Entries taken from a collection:
"""

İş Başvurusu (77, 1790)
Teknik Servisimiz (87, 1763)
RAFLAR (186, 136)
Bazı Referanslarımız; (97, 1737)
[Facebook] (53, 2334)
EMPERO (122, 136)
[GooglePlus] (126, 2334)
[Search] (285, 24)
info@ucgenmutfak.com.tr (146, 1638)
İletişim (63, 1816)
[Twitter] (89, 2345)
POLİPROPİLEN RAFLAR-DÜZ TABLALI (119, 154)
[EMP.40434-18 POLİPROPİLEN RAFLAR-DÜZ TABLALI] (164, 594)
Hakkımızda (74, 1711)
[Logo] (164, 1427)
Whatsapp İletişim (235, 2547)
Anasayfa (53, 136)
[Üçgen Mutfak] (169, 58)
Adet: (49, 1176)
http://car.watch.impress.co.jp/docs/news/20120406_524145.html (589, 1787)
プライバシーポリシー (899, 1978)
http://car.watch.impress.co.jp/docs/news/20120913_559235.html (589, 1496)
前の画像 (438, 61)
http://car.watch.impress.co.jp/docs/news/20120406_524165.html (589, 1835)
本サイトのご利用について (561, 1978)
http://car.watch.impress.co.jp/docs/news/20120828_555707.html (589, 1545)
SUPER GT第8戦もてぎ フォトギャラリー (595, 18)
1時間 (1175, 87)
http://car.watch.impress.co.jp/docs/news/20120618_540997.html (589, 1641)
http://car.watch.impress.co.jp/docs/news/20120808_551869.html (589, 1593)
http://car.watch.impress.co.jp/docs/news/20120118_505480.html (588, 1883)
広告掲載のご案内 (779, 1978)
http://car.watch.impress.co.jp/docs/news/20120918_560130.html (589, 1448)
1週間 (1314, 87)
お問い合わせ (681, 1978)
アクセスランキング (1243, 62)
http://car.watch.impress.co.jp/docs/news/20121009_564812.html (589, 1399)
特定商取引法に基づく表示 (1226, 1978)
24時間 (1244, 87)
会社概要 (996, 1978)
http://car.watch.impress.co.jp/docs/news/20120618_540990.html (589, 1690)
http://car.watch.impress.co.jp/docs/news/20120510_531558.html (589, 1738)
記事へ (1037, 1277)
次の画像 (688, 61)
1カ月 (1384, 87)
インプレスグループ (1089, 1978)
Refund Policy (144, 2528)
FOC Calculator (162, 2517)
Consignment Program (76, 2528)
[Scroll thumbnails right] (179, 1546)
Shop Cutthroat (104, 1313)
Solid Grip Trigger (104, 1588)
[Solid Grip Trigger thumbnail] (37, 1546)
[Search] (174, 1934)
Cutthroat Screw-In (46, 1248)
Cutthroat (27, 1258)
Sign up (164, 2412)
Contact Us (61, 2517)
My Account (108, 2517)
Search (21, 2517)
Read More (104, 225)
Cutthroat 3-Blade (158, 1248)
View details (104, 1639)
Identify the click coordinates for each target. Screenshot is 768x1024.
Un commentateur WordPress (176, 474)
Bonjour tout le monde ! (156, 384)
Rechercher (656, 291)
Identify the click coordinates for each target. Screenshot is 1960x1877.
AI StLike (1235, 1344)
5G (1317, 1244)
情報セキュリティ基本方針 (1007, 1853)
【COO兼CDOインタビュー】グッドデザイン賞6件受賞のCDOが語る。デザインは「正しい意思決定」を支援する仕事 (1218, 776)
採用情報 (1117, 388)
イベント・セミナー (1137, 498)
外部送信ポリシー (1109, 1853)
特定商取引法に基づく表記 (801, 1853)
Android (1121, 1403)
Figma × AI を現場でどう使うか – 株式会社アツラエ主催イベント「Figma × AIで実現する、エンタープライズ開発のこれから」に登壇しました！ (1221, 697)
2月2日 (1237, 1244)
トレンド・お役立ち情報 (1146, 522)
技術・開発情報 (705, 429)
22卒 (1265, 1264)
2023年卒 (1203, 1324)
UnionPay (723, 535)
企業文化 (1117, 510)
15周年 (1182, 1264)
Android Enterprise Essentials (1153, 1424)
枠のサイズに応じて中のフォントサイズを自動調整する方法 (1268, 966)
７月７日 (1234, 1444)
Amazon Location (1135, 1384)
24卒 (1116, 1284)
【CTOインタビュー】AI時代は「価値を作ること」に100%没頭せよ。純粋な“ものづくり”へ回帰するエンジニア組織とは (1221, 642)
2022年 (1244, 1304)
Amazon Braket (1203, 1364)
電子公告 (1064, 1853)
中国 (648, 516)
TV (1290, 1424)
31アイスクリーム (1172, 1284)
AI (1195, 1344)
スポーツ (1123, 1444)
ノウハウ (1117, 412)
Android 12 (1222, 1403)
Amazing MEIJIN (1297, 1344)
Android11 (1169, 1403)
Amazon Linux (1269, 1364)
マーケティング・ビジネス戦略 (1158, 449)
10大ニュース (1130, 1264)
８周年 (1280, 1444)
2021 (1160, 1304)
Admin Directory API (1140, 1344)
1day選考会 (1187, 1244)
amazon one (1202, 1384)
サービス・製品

"""

EXERCISE DIRECTIONS →
Please count the lines in the records that hold the string "Trigger", and give the number alone.

OUTPUT OF THE TASK →
2